[WHAT YOU ARE ASKED TO DO]
Lines from the line with "Viewport: 803px width, 1512px height." to the line with "Given: Open the green Hover Color swatch" in the entries below, and only those, must be output exactly, with both ends included.

[RECORDS SHOWN]
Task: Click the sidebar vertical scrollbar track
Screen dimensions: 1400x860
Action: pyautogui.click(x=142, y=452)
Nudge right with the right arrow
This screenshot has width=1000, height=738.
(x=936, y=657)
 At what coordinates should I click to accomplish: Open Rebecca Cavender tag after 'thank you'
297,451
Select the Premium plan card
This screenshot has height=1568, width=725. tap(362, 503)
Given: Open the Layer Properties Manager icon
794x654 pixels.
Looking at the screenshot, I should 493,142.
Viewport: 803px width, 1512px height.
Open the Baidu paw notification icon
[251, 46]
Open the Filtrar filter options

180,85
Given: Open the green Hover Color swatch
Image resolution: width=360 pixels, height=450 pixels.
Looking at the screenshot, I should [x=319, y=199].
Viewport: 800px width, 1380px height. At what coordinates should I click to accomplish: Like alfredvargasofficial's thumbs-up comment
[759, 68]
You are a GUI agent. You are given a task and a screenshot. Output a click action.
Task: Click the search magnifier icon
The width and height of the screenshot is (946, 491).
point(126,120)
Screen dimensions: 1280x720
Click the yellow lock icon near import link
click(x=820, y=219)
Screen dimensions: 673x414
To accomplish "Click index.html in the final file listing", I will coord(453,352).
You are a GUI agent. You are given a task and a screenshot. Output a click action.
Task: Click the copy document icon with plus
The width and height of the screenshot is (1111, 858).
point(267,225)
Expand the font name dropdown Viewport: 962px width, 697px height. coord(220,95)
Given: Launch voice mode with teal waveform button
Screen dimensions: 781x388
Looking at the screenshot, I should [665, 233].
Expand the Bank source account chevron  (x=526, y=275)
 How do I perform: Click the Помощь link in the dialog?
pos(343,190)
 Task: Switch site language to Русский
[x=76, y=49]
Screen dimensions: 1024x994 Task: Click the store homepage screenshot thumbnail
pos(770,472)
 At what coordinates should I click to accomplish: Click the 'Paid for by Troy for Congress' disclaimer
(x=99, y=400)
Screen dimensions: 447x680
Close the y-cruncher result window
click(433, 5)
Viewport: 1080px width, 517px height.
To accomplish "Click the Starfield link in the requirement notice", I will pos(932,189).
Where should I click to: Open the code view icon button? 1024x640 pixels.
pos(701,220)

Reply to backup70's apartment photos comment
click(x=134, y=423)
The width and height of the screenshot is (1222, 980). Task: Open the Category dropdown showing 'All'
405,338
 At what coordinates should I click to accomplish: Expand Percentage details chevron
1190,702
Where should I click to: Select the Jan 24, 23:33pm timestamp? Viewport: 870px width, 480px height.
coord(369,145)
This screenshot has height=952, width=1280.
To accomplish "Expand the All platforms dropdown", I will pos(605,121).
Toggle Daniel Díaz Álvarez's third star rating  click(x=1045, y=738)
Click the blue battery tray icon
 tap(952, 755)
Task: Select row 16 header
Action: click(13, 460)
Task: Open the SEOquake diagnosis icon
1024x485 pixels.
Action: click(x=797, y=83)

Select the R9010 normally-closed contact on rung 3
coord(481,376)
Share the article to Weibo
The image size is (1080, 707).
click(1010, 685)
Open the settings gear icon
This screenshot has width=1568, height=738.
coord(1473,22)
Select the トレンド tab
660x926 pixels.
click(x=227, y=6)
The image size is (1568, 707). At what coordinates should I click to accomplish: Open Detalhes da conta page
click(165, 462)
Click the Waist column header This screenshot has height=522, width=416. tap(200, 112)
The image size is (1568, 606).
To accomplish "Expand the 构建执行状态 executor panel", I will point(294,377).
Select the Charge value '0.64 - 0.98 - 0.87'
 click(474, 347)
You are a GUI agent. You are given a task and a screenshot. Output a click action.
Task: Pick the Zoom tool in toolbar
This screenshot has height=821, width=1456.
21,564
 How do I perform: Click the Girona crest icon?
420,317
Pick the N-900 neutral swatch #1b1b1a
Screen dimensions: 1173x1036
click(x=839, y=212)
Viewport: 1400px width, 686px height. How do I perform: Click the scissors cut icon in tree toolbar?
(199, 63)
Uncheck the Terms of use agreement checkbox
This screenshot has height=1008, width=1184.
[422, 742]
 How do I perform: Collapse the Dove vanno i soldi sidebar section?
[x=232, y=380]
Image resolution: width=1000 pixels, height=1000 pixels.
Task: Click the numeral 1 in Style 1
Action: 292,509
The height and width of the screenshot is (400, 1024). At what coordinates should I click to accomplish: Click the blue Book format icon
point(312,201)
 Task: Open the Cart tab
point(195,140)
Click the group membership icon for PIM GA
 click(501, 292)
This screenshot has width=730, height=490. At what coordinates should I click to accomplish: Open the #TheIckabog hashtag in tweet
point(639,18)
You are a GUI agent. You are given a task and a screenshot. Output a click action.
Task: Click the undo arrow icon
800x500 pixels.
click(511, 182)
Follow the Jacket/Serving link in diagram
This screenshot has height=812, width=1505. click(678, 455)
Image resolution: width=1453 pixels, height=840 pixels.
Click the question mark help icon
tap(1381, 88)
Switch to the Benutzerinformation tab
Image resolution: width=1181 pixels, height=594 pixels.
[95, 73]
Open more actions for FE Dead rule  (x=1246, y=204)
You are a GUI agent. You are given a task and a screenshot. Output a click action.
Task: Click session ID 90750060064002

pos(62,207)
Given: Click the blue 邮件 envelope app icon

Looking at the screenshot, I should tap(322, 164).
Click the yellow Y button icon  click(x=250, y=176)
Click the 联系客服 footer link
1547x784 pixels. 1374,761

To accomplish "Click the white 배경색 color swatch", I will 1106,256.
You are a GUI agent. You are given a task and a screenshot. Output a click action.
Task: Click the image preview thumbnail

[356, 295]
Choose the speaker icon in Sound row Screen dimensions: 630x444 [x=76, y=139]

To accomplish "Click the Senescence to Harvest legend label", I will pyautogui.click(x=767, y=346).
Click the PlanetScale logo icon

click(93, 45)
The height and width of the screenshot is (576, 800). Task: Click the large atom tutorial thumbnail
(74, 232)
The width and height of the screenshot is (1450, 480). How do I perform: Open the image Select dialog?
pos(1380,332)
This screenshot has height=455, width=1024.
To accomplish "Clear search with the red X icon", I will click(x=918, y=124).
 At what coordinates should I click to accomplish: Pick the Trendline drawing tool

[ANSWER FOR THE TASK]
Viewport: 803px width, 1512px height.
Open the Baidu paw notification icon
[251, 46]
Open the Filtrar filter options

180,85
Given: Open the green Hover Color swatch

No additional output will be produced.